Warm Mineral Springs Park

Warm Mineral Springs Park was closed early Sunday due to two alligators.

NORTH PORT — Trappers removed a pair of alligators Sunday from the city’s Warm Mineral Springs Park, a spokesperson said.

Visitors spotted a mid-sized alligator just after the 9 a.m. opening. Park administrators closed the grounds and contacted Florida Fish & Wildlife Conservation Commission, which dispatched a contracted trapper.

Another alligator in that three-hour period was removed. Both animals were under 4 feet long, which meant relocation, Josh Taylor said, adding that Warm Mineral Springs was closed for an alligator in early 2020, he said. The park re-opened around noon on Sunday.

A medium-sized alligator also closed down the park for a while in August 2019. And in 2014, trappers caught a 4-foot, 7-inch alligator just as the park was getting ready to reopen to the public after being closed that summer.

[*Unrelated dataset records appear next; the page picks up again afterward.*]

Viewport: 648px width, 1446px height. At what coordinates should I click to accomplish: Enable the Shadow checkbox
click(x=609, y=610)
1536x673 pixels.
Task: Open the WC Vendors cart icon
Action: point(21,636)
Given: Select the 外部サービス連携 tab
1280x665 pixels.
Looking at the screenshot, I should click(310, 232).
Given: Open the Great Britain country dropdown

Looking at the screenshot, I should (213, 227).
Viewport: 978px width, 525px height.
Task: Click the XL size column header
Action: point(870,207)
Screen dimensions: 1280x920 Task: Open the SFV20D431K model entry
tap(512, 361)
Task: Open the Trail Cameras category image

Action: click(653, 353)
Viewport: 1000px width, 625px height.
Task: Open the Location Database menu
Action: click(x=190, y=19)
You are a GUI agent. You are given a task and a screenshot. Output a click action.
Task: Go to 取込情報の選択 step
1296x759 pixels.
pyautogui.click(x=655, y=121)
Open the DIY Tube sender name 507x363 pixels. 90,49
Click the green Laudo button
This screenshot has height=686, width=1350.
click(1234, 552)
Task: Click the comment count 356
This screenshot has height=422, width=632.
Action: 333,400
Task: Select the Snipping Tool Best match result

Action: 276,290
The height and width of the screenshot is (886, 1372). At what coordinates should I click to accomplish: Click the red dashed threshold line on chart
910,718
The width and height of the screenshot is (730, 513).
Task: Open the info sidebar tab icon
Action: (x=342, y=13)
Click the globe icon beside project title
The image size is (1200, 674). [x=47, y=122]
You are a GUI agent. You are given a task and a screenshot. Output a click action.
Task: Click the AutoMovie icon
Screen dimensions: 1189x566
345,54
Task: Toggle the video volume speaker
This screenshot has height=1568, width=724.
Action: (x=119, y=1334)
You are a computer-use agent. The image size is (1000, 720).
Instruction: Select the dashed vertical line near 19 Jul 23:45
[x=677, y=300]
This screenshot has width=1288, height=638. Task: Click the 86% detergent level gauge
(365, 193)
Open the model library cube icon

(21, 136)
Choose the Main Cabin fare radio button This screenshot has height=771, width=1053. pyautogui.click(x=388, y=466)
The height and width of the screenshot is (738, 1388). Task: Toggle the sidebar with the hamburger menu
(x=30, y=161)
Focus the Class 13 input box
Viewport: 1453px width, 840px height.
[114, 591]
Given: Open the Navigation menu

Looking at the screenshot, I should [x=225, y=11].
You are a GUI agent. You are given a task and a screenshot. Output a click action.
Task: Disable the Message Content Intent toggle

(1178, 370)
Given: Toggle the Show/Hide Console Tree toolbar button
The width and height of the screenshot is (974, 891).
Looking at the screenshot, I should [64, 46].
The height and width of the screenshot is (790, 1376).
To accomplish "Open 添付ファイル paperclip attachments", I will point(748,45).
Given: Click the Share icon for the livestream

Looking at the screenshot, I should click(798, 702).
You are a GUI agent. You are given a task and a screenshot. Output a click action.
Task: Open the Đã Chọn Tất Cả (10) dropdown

Warm Mineral Springs dates to the 1950s and is listed on the U.S. National Register of Historic Places. There is evidence of Florida natives living near the site up to 12,000 years ago. Its buildings celebrated Florida’s quadricentennial and were designed by architect Jack West with the Sarasota School of Architecture.

The park’s mineral waters are a tourist attraction and pre-COVID-19 annually generated more than $1 million. North Port is discussing nearly $25 million in park upgrades. First-phase finances are under review in a June 4 city commission workshop. The public is invited. The commission chamber is at 4790 City Hall Blvd.